I still have several queries out and there are other agents who have asked for pages, so all is not lost. 

I am early in the query process. Just a few months in, and in that time, my query has improved. 

Because of what the first agent I mentioned taught me at DFWCon, my query letter is now a mere NINE sentences. It’s tighter, to the point. It targets what is important to the structure of the story and I don’t get into the subplots and things that might confuse a slush-pile gatekeeper in New York deciding whether to read more or not. Since DFWCon I’ve also gone through the book and cut 10,000 words. If it was not about four boys in the woods building a treehouse near a Russian spy, it went. Period. My inciting incident is in the first 25 pages. Boom. 

I learned these important things from the agent who said my story has the elements she loves. 

For that I am grateful and a thank you letter, I send them typed on my 1948 Royal Quiet De Luxe typewriter, will say that. She’s like that high school English teacher we all had. The one who was the hardest on us. In the end, the one who taught us the most, and not just about literature but life itself. 

Finding an agent is like asking a pretty girl to dance in middle school. You know so little about her. You’re nervous. You think you know how to dance. You’re worried about your blemishes, if your hair is straight, pants and shirt are fashionable, if she will say “yes.” Whether she will fall in love with you just the same. The odds seem so remote and extreme. On one hand, it seems like the best thing to do is sit on the bleachers and watch the cooler kids dance. But at the same time, you know you can dance. You’ve been watching yourself in the mirror for weeks, months, years. And you’ve gotten better and better and better. It’s time to be under the disco ball at center court with a pretty girl.

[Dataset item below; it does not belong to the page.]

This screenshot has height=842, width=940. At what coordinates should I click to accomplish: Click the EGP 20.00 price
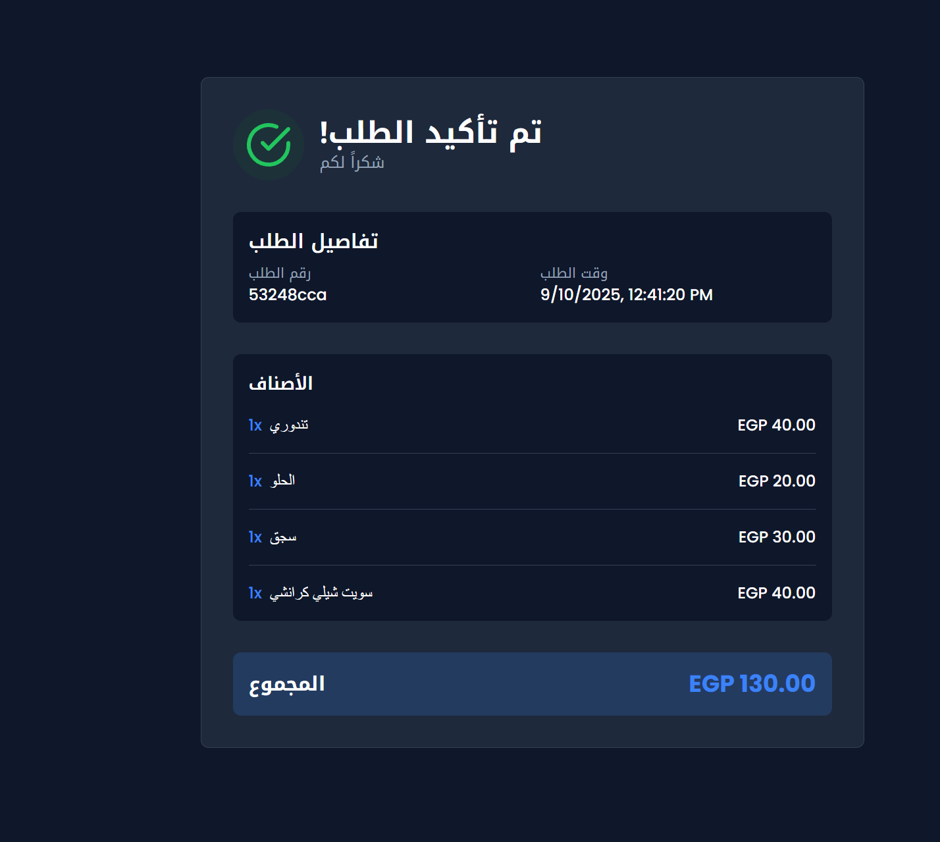point(777,481)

I am a good writer and I have a solid book and I will get published. I know I will. 

I didn’t meet my match yesterday, but there is always today. There is always tomorrow. And I have more books to write. I have two other books already written needing revision.

What I learned yesterday is that I am looking for LOVE. I want to hear a reply that says, “I LOVE YOUR BOOK.” Hedging, doubt, all of that, won’t do. I very much respect and enjoyed the agent who wrote me. I will keep her as a friend. But there wasn’t a spark. There are others to dance with. There must be love or the result will not be good in the end.

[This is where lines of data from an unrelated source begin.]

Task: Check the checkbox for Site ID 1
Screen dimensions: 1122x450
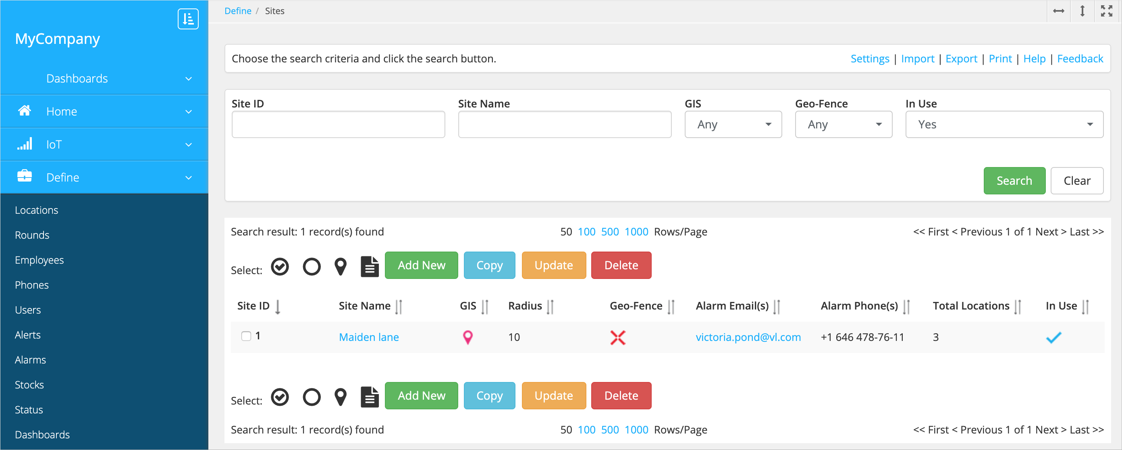Action: tap(246, 336)
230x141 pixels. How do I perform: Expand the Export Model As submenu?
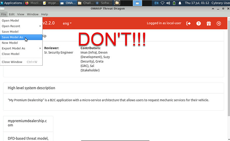21,48
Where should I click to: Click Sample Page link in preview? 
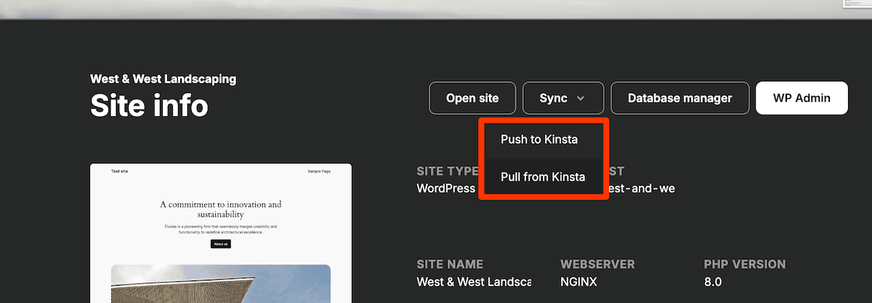[319, 171]
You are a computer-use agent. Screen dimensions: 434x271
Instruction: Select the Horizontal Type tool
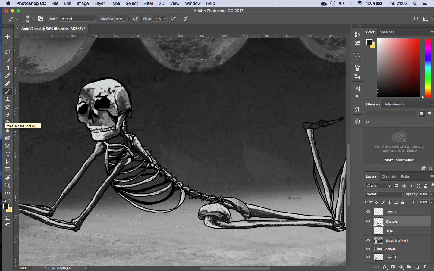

And thank goodness, I have other writer friends I have talked with overnight who are in the same boat, beating on against the current….

My current query/pitch: 


In 1977, four teen boys, led by KIRK CARSON, build a tree house near the secret hideaway of a Russian spy. The historical commercial fiction work is 88,000 words.

Kirk is fighting his own Cold War among friends, a bully, and himself. He tries to type “I’m trying to change my life,” but instead his typewriter clacks out, “I’m trying to change my lie.” He wishes he could use white out on the whole year.

How Kirk handles the ultimate test of a December blizzard in Upper Michigan and the Russian spy who has been trying to scare them all out of the woods means life or death for his friends.

THE VOODOO HILL EXPLORER CLUB is a nostalgic reminder of an America where kids played outside until their mothers signaled a summer’s day’s end by turning on the porch light.

I have written in journalism and public relations, and for governors and school superintendents for more than 30 years. Since 2014, I’ve been part of Southern Methodist University’s Writer’s Path program.